Walgreens Boots Alliance Inc. (NASDAQ: WBA) is scheduled to release its fiscal first-quarter financial results before the markets open on Wednesday. The consensus estimates are calling for $1.41 in earnings per share (EPS) and $34.58 billion in revenue. The same period of last year reportedly had $1.46 in EPS and $33.79 billion in revenue.
Merrill Lynch’s Michael Cherny and Allen Lutz recently issued a report noting that are still many hurdles to a potential buyout, go-private or merger deal for Walgreens. The Merrill Lynch team noted “many” hurdles to completing this hypothetical deal. Walgreens continues to have a number of operational issues. These come with questions about potential exit values and returns assumed for the deal. Other issues come from general reimbursement pressure, deflation in the pharmaceutical segment from generic competition and even slower sales from the retail portion of the drug-store chain due to e-commerce. The team even said that a number of operating expense reductions are already factored into the firm’s own financial estimates.
As for a standalone value, Merrill Lynch maintained its Underperform rating and $50 price objective. The firm did caution that headlines could create ongoing volatility, implying that deal talk reports could move the shares up or down depending on the implications.
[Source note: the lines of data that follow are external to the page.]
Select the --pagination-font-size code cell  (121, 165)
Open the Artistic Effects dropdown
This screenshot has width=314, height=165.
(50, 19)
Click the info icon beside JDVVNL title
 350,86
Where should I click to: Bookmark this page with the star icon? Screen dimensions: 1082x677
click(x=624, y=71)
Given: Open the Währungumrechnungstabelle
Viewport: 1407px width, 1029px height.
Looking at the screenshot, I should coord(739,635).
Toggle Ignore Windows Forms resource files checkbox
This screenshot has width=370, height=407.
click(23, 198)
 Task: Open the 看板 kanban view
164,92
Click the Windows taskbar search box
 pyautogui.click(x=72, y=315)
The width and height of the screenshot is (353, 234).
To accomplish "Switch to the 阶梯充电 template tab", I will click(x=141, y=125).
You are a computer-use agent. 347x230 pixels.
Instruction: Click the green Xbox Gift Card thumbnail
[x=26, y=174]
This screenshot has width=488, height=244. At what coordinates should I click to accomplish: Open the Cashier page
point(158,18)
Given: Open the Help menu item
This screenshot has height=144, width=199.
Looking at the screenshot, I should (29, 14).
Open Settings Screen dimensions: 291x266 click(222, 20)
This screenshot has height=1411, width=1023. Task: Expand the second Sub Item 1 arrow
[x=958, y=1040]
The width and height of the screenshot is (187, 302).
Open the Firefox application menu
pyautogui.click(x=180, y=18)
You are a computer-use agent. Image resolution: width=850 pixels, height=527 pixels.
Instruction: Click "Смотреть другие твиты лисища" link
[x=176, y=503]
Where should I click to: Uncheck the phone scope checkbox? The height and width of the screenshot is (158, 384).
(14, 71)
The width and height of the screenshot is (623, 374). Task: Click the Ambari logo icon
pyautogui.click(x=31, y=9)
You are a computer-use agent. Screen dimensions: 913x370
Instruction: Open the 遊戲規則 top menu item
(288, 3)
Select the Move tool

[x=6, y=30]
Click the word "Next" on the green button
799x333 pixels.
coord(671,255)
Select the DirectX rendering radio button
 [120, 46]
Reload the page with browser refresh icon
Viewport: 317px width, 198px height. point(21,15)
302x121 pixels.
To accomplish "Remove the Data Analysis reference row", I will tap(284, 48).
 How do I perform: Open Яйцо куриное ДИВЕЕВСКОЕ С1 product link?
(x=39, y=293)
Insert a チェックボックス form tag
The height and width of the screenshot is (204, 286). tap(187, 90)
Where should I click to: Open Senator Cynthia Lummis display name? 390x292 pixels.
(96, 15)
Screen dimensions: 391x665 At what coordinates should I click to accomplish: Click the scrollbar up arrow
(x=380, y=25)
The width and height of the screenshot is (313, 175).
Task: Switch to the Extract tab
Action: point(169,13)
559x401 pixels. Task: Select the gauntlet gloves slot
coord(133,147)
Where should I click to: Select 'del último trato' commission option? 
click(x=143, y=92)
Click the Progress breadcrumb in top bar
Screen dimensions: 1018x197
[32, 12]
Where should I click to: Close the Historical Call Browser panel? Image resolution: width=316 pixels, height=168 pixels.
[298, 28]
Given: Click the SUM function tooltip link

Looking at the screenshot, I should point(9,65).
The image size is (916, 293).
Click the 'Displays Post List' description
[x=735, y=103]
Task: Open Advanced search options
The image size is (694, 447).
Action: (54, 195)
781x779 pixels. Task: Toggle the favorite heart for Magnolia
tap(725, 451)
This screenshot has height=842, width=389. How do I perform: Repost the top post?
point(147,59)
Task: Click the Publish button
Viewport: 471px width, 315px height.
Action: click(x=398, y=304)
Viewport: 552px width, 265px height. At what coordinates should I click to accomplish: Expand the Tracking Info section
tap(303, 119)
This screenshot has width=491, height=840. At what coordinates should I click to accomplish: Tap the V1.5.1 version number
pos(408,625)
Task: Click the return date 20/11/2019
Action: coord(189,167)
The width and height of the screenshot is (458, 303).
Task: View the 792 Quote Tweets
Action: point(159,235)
AmerisourceBergen comes into play on this because there have been press reports in the past that the drug wholesaler potentially could be acquired by the pharmacy giant. After all, Walgreens already owns about 27% of AmerisourceBergen. Merrill Lynch also pointed out that there are problems with considering that for M&A. Merrill Lynch has only an $83 price objective, and it remains handily under the average target price from other analysts. Its report said:
With or without a potential WBA deal, we think the premium in AmerisourceBergen shares for a hypothetical sale to WBA is unwarranted. The other corollary is CVS, which is WBA’s biggest competitor and is heavily investing in its new service model. If WBA were going to go even further into cost rationalization efforts, it could provide share gain opportunities for CVS going forward.
Overall, Walgreens has underperformed the broad markets, with its stock down 12% in the past 52 weeks. In the past quarter, shares are actually up 12%.
A few other analysts weighed in on Walgreens ahead of the report:
- Wells Fargo has an Equal-Weight rating.
- SunTrust Banks has a Hold rating and a $60 price target.
- Pivotal Research has a Hold rating with a $55 price target.
- JPMorgan’s Neutral rating comes with a $63 target price.
Shares of Walgreens traded down less than 1% Monday at $58.65, in a 52-week range of $49.03 to $74.94. The consensus price target is $57.11.